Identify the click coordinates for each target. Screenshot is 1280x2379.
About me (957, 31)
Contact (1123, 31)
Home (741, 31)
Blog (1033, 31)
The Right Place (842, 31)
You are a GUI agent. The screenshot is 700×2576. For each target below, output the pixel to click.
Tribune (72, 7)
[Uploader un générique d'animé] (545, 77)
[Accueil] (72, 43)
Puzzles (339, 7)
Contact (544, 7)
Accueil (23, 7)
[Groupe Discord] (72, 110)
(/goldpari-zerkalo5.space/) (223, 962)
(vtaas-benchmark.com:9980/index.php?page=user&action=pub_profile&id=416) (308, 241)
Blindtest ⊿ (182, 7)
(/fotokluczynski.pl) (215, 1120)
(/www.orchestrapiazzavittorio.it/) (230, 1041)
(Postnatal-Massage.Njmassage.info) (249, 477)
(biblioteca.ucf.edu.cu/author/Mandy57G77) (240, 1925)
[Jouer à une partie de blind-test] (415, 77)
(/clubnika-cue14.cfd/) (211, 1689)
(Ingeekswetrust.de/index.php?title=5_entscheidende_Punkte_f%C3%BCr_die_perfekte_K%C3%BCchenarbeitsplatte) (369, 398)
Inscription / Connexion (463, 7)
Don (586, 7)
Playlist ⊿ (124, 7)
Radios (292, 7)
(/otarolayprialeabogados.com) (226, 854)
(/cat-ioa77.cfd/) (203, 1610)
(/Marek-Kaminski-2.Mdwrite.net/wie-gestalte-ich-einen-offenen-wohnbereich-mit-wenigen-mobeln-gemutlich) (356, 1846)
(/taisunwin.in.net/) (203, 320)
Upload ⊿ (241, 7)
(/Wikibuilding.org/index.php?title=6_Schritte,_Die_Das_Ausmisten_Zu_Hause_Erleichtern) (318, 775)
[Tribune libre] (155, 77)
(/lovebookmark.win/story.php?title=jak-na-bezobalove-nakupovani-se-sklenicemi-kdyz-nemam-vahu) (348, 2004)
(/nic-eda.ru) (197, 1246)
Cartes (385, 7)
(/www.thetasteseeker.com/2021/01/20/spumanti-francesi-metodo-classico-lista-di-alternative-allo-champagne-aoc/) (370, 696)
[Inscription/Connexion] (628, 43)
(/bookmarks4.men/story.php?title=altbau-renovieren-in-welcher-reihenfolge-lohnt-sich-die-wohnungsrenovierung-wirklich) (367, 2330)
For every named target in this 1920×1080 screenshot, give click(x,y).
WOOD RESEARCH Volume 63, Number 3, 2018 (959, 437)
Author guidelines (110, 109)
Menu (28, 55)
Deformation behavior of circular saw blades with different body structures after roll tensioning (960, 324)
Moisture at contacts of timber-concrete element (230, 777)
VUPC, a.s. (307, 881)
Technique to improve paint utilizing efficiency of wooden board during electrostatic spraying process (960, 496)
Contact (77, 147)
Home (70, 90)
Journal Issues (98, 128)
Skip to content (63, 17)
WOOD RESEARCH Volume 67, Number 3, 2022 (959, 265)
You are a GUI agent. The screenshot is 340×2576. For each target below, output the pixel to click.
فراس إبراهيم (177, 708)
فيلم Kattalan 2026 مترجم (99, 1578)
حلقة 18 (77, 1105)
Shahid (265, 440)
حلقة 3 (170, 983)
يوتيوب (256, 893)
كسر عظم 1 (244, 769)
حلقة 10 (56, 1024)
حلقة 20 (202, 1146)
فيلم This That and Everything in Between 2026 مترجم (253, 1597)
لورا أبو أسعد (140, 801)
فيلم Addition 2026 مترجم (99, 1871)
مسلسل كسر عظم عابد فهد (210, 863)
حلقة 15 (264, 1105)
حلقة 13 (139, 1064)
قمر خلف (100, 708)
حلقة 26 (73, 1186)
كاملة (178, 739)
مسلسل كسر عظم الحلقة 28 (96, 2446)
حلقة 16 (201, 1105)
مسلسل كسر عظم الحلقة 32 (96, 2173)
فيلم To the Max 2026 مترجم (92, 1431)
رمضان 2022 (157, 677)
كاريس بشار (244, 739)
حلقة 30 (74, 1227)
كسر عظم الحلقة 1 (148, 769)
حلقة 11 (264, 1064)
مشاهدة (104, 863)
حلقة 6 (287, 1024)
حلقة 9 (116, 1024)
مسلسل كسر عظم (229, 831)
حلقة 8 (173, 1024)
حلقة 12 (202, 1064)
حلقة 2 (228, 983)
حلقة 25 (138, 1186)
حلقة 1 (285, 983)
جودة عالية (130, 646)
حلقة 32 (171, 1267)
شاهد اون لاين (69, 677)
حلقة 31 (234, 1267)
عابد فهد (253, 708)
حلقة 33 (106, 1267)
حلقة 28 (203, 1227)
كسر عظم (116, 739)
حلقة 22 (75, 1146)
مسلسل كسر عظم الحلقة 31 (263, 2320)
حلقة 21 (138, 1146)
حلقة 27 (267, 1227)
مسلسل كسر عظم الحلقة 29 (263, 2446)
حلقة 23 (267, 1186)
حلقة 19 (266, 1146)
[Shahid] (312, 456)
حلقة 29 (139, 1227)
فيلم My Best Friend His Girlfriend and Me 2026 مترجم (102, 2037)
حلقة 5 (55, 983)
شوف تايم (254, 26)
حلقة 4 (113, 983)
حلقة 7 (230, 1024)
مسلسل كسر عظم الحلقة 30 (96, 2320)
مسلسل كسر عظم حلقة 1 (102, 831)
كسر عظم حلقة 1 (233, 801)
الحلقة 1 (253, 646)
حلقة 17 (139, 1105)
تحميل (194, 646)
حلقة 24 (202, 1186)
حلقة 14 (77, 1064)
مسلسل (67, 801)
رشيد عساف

* Exercise goal
In the listing above, find the line with "Deformation behavior of" and the line with "WOOD RESEARCH Volume 67, Number"; set down exactly those two lines and every line between them, nothing more.

* Expected answer
Deformation behavior of circular saw blades with different body structures after roll tensioning (960, 324)
Moisture at contacts of timber-concrete element (230, 777)
VUPC, a.s. (307, 881)
Technique to improve paint utilizing efficiency of wooden board during electrostatic spraying process (960, 496)
Contact (77, 147)
Home (70, 90)
Journal Issues (98, 128)
Skip to content (63, 17)
WOOD RESEARCH Volume 67, Number 3, 2022 (959, 265)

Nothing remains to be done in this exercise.